- Opening Delimiter -

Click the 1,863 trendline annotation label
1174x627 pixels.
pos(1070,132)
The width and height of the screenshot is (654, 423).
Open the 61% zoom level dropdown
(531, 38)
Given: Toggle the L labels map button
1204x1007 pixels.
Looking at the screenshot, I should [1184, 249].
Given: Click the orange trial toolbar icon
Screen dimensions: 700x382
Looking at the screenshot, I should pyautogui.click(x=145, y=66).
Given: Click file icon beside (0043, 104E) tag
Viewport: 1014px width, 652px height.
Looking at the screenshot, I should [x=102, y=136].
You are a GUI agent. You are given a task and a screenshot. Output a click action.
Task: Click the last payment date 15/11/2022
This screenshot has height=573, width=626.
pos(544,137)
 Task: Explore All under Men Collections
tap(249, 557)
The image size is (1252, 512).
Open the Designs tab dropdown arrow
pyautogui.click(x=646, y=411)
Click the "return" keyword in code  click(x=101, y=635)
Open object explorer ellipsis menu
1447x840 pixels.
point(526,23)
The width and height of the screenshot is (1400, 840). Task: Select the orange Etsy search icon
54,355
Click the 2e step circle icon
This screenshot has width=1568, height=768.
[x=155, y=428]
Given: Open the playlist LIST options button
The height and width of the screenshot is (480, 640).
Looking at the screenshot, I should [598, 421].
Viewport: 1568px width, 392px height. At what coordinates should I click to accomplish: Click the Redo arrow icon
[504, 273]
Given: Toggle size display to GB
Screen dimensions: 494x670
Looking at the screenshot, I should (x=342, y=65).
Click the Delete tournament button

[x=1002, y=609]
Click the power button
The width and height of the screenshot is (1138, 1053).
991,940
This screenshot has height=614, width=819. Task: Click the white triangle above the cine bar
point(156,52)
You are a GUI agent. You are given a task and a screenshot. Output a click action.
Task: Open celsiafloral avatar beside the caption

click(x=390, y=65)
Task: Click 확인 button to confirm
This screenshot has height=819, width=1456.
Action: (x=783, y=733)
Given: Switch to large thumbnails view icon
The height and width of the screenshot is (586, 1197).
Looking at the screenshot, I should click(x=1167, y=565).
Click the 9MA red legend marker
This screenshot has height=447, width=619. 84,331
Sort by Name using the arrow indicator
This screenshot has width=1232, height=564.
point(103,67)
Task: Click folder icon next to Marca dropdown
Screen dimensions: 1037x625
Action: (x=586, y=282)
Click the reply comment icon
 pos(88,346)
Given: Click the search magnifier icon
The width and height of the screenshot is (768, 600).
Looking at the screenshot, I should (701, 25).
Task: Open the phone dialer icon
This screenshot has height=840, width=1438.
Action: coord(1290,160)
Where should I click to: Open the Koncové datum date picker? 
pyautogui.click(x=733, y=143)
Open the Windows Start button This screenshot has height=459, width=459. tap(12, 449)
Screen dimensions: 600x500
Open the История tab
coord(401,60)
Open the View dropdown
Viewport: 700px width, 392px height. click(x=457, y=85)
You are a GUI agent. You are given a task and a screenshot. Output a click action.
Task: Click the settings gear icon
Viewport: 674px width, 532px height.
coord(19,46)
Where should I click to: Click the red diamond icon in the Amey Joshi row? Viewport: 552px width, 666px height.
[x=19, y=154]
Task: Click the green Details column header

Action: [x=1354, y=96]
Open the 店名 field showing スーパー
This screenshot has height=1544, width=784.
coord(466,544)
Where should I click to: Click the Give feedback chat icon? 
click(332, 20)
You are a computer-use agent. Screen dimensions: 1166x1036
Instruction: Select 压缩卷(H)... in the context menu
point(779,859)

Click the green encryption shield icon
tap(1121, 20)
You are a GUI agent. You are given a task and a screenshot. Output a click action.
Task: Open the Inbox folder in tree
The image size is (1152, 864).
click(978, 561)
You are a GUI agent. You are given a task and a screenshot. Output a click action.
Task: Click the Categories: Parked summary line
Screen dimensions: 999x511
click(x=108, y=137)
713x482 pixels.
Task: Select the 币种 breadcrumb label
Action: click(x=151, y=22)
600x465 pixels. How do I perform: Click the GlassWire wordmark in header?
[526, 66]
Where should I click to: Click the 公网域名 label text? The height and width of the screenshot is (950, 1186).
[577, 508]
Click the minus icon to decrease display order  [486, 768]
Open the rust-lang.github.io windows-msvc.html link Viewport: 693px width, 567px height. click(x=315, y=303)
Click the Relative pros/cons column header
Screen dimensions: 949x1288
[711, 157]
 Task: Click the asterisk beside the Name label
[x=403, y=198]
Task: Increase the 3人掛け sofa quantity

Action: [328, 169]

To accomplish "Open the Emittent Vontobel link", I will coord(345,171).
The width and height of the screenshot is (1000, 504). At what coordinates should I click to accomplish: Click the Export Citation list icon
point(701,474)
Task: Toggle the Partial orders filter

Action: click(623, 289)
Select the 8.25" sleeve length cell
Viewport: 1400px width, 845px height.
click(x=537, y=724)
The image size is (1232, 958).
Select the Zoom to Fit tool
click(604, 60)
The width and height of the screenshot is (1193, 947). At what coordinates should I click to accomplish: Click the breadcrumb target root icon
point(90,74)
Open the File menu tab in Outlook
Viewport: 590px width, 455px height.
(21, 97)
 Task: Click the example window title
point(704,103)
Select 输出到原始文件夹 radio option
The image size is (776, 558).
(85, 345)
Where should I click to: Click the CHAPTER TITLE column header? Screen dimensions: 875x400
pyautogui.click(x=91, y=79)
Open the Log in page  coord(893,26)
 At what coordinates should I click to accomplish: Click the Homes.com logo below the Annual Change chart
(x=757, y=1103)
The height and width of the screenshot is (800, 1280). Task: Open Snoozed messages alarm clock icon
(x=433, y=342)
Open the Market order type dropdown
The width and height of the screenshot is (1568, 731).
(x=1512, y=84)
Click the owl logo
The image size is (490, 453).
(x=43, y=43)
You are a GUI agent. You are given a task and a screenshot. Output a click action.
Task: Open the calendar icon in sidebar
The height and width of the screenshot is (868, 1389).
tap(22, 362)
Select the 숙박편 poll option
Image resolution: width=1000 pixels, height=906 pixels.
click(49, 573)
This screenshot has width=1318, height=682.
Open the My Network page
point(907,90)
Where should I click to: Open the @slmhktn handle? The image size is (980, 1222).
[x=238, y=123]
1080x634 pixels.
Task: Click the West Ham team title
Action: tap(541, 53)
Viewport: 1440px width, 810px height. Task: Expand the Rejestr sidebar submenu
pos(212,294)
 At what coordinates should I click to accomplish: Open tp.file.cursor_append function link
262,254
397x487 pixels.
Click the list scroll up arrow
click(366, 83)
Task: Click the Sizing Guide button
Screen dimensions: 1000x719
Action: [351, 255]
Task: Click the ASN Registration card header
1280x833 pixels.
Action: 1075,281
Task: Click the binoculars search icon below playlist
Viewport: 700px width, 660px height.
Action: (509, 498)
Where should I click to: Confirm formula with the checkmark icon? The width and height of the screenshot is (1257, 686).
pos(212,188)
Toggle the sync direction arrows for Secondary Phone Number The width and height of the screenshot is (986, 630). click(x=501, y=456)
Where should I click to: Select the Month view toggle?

- Closing Delimiter -

| Your instructions |
Among the entries above, identify all lines with "display" and copy them.

| Expected answer |
Given: Toggle size display to GB
Click the minus icon to decrease display order  [486, 768]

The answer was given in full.